E questo sulla base degli ottimi preconsuntivi 2025.
Le cifre evidenziano un incremento dei ricavi consolidati fino a 265 milioni, in crescita del 6% rispetto ai 250 milioni del 2024 e dell’8% rispetto agli obiettivi del programma industriale 2023-2028.
L’Ebitda rettificato è previsto in 71 milioni, con un aumento del 9% sui 65,9 milioni del 2024 e una variazione positiva del 20% in confronto ai target del precedente piano, portando l’adjusted Ebitda margin intorno al 27 per cento.
La posizione finanziaria netta è stimata a 95 milioni, con una salita di 32,8 milioni in rapporto a un totale di 62,2 milioni al 31 dicembre 2024.

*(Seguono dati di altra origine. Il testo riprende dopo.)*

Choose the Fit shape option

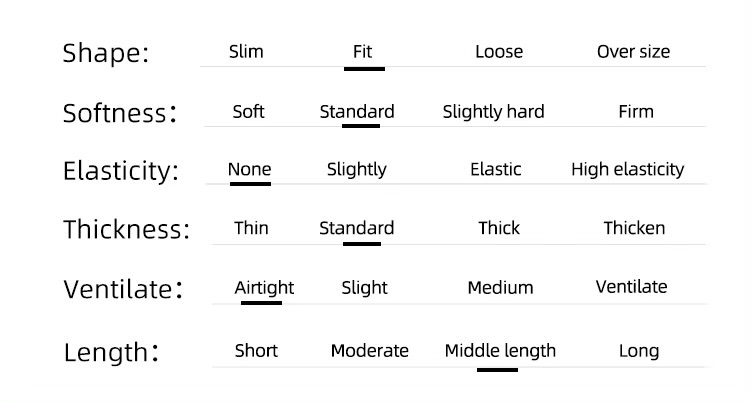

Guardando al 2030 il gruppo, cui fanno capo almeno una settantina di manifestazioni in Italia e all’estero - tra le quali Sigep, Ecomondo, Macfrut e Venditalia -, punta a toccare ricavi compresi fra 360 e 365 milioni e un Ebitda rettificato fra 100 e 105 milioni e questo anche continuando a esplorare opportunità di crescita per linee esterne.

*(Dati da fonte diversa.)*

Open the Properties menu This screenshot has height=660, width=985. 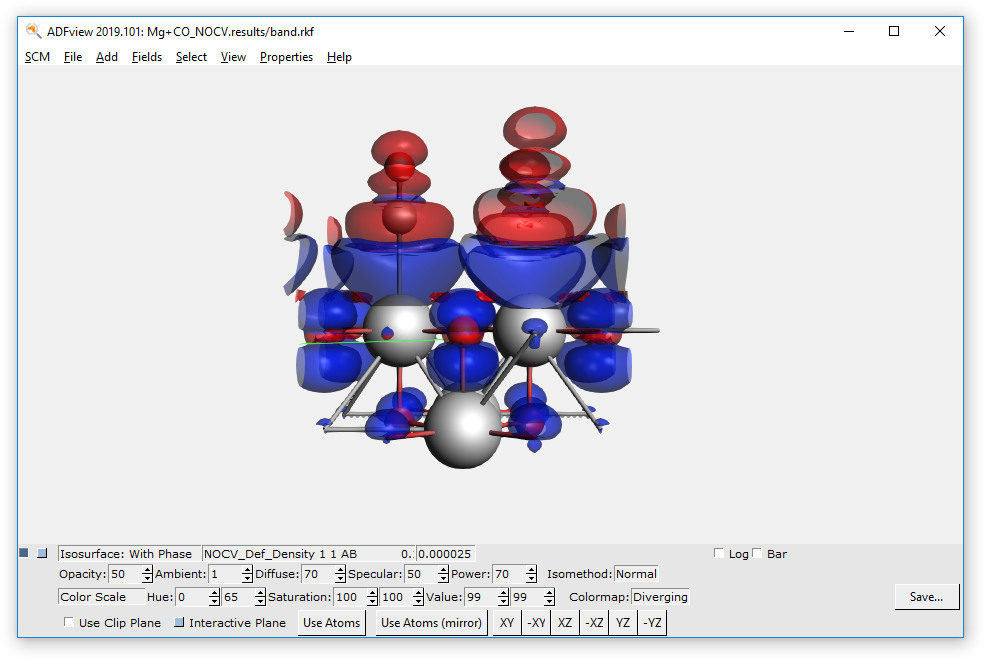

Quattro gli elementi strategici basilari. Il primo è focalizzato sulla crescita del portafoglio, che prevede il lancio di almeno una nuova manifestazione ogni anno, l’incremento del profilo internazionale delle rassegne, il rafforzamento dell’offerta dei servizi digitali e l’espansione dei quartieri fieristici di Vicenza e Rimini.
Anche nei Paesi esteri nei quali il gruppo è già presente, come Brasile ed Emirati Arabi, l’obiettivo è di acquisire e lanciare nuovi eventi. Lo stesso nei mercati strategici emergenti, come Turchia e India, dove l’ingresso sarà realizzato tramite operazioni di M&A.
Secondo punto: per valorizzare il capitale umano l’Academy interna offre percorsi di formazione orientati al business fieristico, supportata da iniziative mirate all’attrazione di ulteriori risorse e alla valorizzazione delle attuali, in modo da assicurare un basso turnover.
In aggiunta, il piano prevede una politica dei dividendi capace di soddisfare le esigenze del gruppo e gli interessi degli azionisti, proponendo un dividendo minimo pari al 20% del risultato netto.